-- What the exercise asks --
Give back the entries below verbatim.

============================================================

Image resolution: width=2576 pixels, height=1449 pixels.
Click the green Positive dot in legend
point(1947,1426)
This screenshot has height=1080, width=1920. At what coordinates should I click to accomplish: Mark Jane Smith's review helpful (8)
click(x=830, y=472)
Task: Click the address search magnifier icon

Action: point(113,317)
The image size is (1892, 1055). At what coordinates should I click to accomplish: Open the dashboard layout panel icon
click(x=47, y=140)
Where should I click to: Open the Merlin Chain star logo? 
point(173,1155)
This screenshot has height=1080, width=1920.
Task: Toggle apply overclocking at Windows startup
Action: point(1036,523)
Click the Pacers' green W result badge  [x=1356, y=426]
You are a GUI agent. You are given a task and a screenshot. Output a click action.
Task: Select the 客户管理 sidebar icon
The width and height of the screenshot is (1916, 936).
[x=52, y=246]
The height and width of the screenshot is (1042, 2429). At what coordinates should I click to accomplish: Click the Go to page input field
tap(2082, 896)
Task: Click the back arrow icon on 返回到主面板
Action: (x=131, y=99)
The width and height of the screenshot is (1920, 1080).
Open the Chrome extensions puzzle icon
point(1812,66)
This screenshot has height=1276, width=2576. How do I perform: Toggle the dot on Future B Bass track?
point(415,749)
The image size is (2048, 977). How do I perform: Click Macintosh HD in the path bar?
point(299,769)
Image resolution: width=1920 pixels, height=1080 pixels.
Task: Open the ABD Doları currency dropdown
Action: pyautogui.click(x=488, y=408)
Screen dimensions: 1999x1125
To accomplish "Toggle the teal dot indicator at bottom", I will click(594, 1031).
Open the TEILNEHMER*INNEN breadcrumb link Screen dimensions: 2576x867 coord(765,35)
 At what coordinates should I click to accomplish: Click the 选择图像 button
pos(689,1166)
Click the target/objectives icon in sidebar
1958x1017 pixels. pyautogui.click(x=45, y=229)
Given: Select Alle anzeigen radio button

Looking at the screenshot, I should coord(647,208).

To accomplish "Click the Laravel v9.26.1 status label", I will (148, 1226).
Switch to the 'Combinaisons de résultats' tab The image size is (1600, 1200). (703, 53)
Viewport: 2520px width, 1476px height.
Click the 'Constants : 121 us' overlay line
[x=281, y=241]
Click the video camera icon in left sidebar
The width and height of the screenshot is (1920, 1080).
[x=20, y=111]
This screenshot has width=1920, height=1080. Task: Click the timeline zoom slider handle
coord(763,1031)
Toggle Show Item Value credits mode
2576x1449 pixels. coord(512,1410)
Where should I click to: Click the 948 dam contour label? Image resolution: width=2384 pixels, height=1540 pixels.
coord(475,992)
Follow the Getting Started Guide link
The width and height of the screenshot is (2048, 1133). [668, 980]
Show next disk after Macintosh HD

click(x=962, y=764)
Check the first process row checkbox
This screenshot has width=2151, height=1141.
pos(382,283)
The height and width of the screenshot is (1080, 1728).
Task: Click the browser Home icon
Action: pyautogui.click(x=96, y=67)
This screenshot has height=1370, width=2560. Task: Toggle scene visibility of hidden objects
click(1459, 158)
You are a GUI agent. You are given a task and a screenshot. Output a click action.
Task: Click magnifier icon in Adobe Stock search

============================================================

-- Solution below --
Image resolution: width=2576 pixels, height=1449 pixels.
Click the green Positive dot in legend
point(1947,1426)
This screenshot has height=1080, width=1920. At what coordinates should I click to accomplish: Mark Jane Smith's review helpful (8)
click(x=830, y=472)
Task: Click the address search magnifier icon

Action: point(113,317)
The image size is (1892, 1055). At what coordinates should I click to accomplish: Open the dashboard layout panel icon
click(x=47, y=140)
Where should I click to: Open the Merlin Chain star logo? 
point(173,1155)
This screenshot has height=1080, width=1920.
Task: Toggle apply overclocking at Windows startup
Action: point(1036,523)
Click the Pacers' green W result badge  [x=1356, y=426]
You are a GUI agent. You are given a task and a screenshot. Output a click action.
Task: Select the 客户管理 sidebar icon
The width and height of the screenshot is (1916, 936).
[x=52, y=246]
The height and width of the screenshot is (1042, 2429). At what coordinates should I click to accomplish: Click the Go to page input field
tap(2082, 896)
Task: Click the back arrow icon on 返回到主面板
Action: (x=131, y=99)
The width and height of the screenshot is (1920, 1080).
Open the Chrome extensions puzzle icon
point(1812,66)
This screenshot has height=1276, width=2576. How do I perform: Toggle the dot on Future B Bass track?
point(415,749)
The image size is (2048, 977). How do I perform: Click Macintosh HD in the path bar?
point(299,769)
Image resolution: width=1920 pixels, height=1080 pixels.
Task: Open the ABD Doları currency dropdown
Action: pyautogui.click(x=488, y=408)
Screen dimensions: 1999x1125
To accomplish "Toggle the teal dot indicator at bottom", I will click(594, 1031).
Open the TEILNEHMER*INNEN breadcrumb link Screen dimensions: 2576x867 coord(765,35)
 At what coordinates should I click to accomplish: Click the 选择图像 button
pos(689,1166)
Click the target/objectives icon in sidebar
1958x1017 pixels. pyautogui.click(x=45, y=229)
Given: Select Alle anzeigen radio button

Looking at the screenshot, I should coord(647,208).

To accomplish "Click the Laravel v9.26.1 status label", I will (148, 1226).
Switch to the 'Combinaisons de résultats' tab The image size is (1600, 1200). (703, 53)
Viewport: 2520px width, 1476px height.
Click the 'Constants : 121 us' overlay line
[x=281, y=241]
Click the video camera icon in left sidebar
The width and height of the screenshot is (1920, 1080).
[x=20, y=111]
This screenshot has width=1920, height=1080. Task: Click the timeline zoom slider handle
coord(763,1031)
Toggle Show Item Value credits mode
2576x1449 pixels. coord(512,1410)
Where should I click to: Click the 948 dam contour label? Image resolution: width=2384 pixels, height=1540 pixels.
coord(475,992)
Follow the Getting Started Guide link
The width and height of the screenshot is (2048, 1133). [668, 980]
Show next disk after Macintosh HD

click(x=962, y=764)
Check the first process row checkbox
This screenshot has width=2151, height=1141.
pos(382,283)
The height and width of the screenshot is (1080, 1728).
Task: Click the browser Home icon
Action: pyautogui.click(x=96, y=67)
This screenshot has height=1370, width=2560. Task: Toggle scene visibility of hidden objects
click(1459, 158)
You are a GUI agent. You are given a task and a screenshot. Output a click action.
Task: Click magnifier icon in Adobe Stock search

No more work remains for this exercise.